Rotation of Pauli Vectors with $SU(2)$ reproduces the $SO(3)$ matrix. but do all $SU(2)$ matrices reproduces $SO(3)$?

Question

So we can write the $SU(2)$ matrices multiplication as this.

$$\begin{bmatrix}\alpha&\beta\\-\beta^*&\alpha^*\end{bmatrix}\begin{bmatrix}z&x-iy\\x+iy&-z\end{bmatrix}\begin{bmatrix}\alpha^*&-\beta\\\beta^*&\alpha\end{bmatrix}=\begin{bmatrix}Z&X-iY\\X+iY&-Z\end{bmatrix}$$

now is this always rotation ($SO(3)$) provided that $|\alpha|^2+|\beta|^2=1$ which makes them $SU(2)$.

and therefore we can rotate Pauli vectors with the help of $SU(2)$ and we know that Pauli vectors are like 3d vectors so we are effectively rotating the 3d space with the help of $SU(2)$ instead of $SO(3)$.

edit:-

and so we then can imagine Pauli spinors present within the geometry which just rotate by $SU(2)$ operation on them.

Answer 1

Hint: a real 3-vector $\vec r=(x,y,z)^T$ is mapped, in your complex doublet SU(2) illustration to "Pauli vectors", $$ \vec r \mapsto \vec r\cdot \vec \sigma, $$ in the fundamental of the su(2) Lie algebra, (but of course, it could be dotted to generators $\vec T$ in any representation, of any dimension.)

In your doublet representation, you may likewise map your SU(2) group matrix to the conventional Pauli doublet representation, $$ \begin{bmatrix}\alpha&\beta\\-\beta^*&\alpha^*\end{bmatrix}=\cos\theta +i\sin\theta ~\hat n \cdot \vec \sigma = e^{i\theta \hat n\cdot \vec \sigma}, $$ where you can work out the relation of $\vec \theta$ to complex unimodular $(\alpha, \beta)$.

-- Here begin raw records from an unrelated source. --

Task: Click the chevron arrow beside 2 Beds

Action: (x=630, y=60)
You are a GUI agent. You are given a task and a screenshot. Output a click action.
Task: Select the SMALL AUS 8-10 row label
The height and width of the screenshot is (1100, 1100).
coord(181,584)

You should then be able to check that, for $\vec R=(X,Y,Z)^T$, $$ M^{ij}=\tfrac{1}{2} \operatorname{Tr}(\sigma^i e^{i\theta \hat n\cdot \vec \sigma} \sigma^j e^{-i\theta \hat n\cdot \vec \sigma}), \leadsto \\ R^i= M^{ij} r^j, $$ possibly up to signs.

The 3-by-3 matrix M turns out to be real orthogonal, so, then in the adjoint of SU(2) and SO(3).